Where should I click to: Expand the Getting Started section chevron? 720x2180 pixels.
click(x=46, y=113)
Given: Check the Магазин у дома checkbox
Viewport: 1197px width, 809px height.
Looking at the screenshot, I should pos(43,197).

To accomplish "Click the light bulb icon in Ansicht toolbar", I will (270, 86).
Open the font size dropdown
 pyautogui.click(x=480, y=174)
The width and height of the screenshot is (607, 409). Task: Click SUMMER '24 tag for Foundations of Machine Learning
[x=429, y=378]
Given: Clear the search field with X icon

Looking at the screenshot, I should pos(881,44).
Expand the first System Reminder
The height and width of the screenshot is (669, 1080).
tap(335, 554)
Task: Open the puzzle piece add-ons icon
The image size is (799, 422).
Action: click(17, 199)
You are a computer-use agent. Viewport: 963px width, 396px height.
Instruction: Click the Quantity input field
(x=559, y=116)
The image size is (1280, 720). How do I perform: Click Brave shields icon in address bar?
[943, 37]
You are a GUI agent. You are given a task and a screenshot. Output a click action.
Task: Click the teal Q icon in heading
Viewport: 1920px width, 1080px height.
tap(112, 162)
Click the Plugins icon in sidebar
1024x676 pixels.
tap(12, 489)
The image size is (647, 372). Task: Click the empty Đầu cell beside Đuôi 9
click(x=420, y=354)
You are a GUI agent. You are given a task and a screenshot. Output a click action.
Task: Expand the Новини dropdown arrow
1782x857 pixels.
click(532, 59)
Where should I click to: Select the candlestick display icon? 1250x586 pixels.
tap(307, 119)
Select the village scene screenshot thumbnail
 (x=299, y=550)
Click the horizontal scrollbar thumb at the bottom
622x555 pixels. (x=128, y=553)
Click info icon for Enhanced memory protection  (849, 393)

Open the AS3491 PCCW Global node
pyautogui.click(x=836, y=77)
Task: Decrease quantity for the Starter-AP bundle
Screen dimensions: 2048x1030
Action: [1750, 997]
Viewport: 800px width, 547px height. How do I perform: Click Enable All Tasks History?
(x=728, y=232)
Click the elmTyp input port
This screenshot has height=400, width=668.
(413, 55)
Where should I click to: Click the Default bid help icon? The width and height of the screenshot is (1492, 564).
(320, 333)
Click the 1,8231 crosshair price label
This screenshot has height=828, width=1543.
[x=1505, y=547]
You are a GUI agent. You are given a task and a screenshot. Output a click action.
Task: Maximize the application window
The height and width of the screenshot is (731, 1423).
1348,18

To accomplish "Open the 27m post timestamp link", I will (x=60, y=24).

> _TASK DETAILS_:
Copy each line of the listing that holds the word "will".

> _ANSWER_:
To accomplish "Click the light bulb icon in Ansicht toolbar", I will (270, 86).
To accomplish "Open the 27m post timestamp link", I will (x=60, y=24).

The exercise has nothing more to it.